Teachers are fighting the very same fight as their students in a quest to achieve proper rest. The staff at schools are dealing with the increased workload, constant screen time, and stress, all while trying to conduct a proper classroom. Edia Rivens, a teacher at P.S/I.S 147 has been experiencing all these symptoms and more since the beginning of quarantine.
Firstly, it seems that the workload teachers receive requires them to be up at later times.
“Most times I do not go to bed until 2am to be up for work at 7am,” Ms. Rivens said.
According to Sleep Health Solutions, the transition from in-person to digital learning is not an easy one: “In order to switch things into a digital format or communicate with classmates and colleagues, some activities require more time than they did in the past.”

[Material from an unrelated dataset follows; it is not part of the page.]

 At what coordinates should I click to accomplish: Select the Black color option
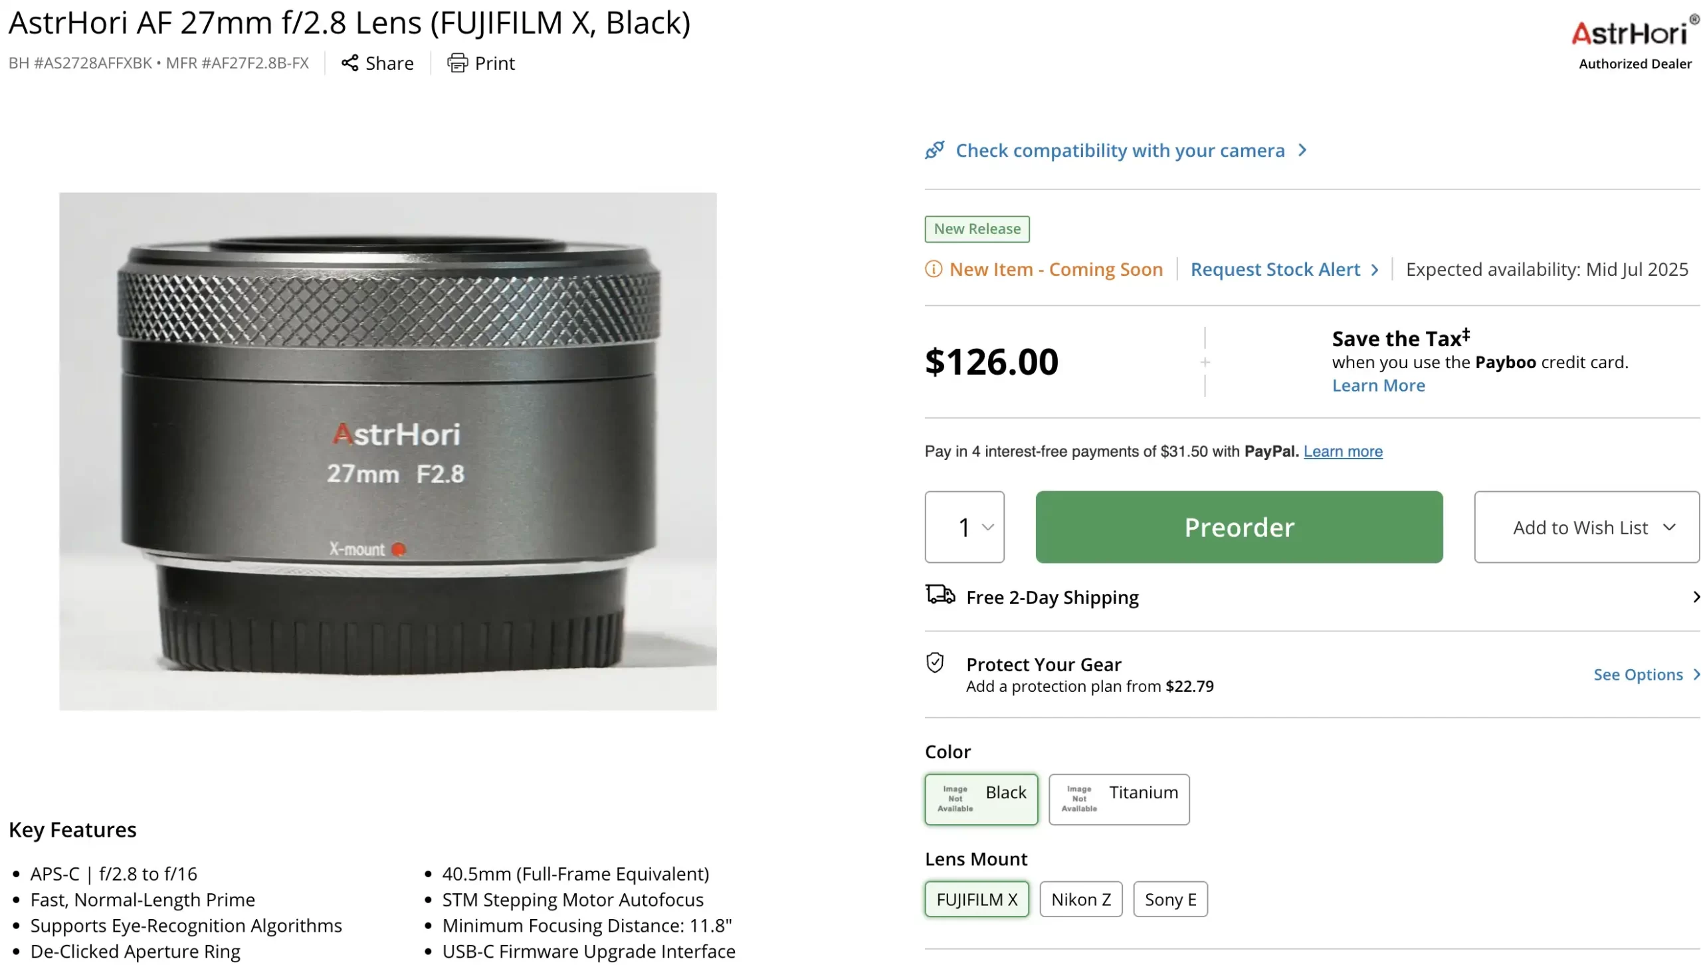pyautogui.click(x=981, y=799)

This increased workload is also a contributing cause to the excessive amount of screen time that has been afflicting us since the start of distance learning. The increased amount of sleep time affects our ability to achieve quality sleep, and limits the amount of natural sleep-inducing hormones (melatonin) that our body produces, according to experts at the Sleep Foundation. This often translates into day-to-day tiredness. This phenomenon directly affects teachers and students alike, as well as Edia, who encounters personal issues regarding her lack of sleep.
“When at work, I am not clear headed and often nod off during class. I never ever feel fully rested,” Ms. Rivens said.

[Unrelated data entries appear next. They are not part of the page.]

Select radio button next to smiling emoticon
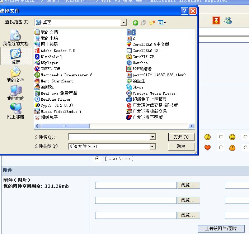The height and width of the screenshot is (234, 249). click(245, 137)
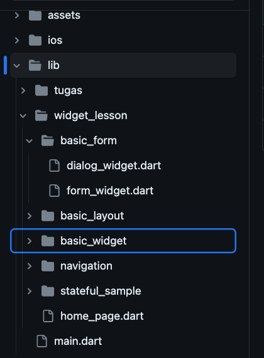This screenshot has width=264, height=358.
Task: Collapse the basic_form chevron
Action: pyautogui.click(x=30, y=141)
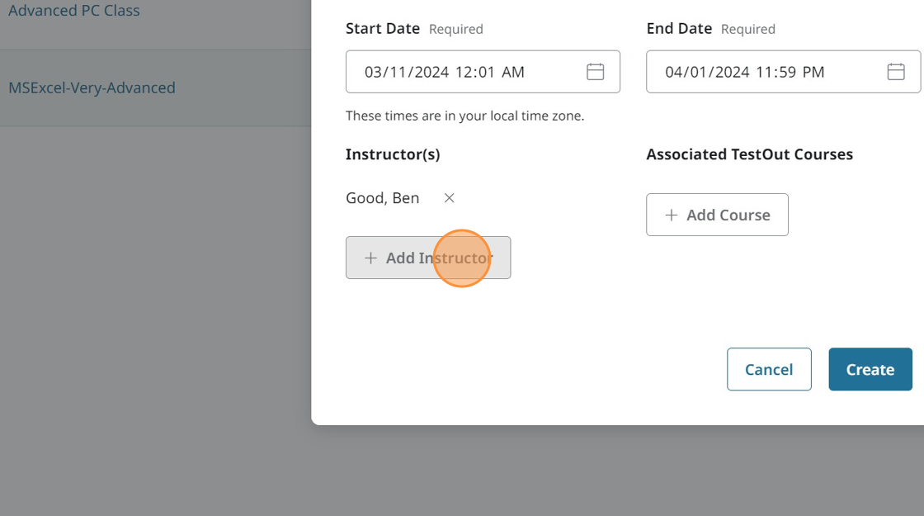Screen dimensions: 924x516
Task: Click the plus icon on Add Course
Action: [671, 215]
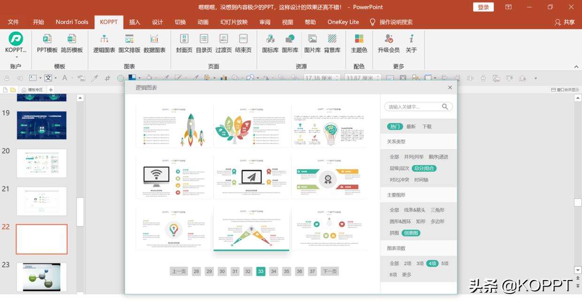Screen dimensions: 582x303
Task: Open the 逻辑图表 (Logic Diagrams) gallery
Action: coord(104,45)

On a positive note, for students feeling extra tired during classes, your teachers will understand. The sense of community and care for one’s mental and physical health has definitely increased. Teachers are actively trying to understand their students’ perspectives during the pandemic, in order to ensure they stay mentally healthy.
Some teachers, like Ms. Rivens, even allow some to sleep within class.
“When my students have not slept, I do leave them asleep for a while before waking them up depending on how deep they sleep. I usually tell their parents, some kids are just tired, and they are human,” she added/
Although sleeping in class is not encouraged, it’s good to know that at least some teachers understand what we’re going through and in the long run, it means a lot.
The Cure For a Restless City
From what it looks like, New York City is caught within a haze of insomnia and restlessness that affects all of its inhabitants in some way. Likewise, everyone has their own way of coping with their lack of sleep, whether it be healthy or unhealthy. But, before you consider that bottle of Nyquil that will put you to sleep until next week, here are some friendly tips on how to achieve a good sleep schedule.
The Sleep Foundation prescribes four different methods of achieving good sleep, all of which are proven to promote restfulness:
- Creating a sleep inducing bedroom
- Optimizing your sleep schedule
- Creating a pre-bedtime routine
- Practicing good sleep habits during the day
In addition to those four methods, regular exercise and activity was the number one method that people use in order to retain a proper sleep schedule according to SleepStandards. There are definitely more non-traditional ways to attain this but for the most part, these strategies are the most effective so far.
Now this is all easier said than done for sure, especially with the way online school is functioning, but with some dedication and elbow grease, and a couple of comfy pillows, we can all get some better sleep at night.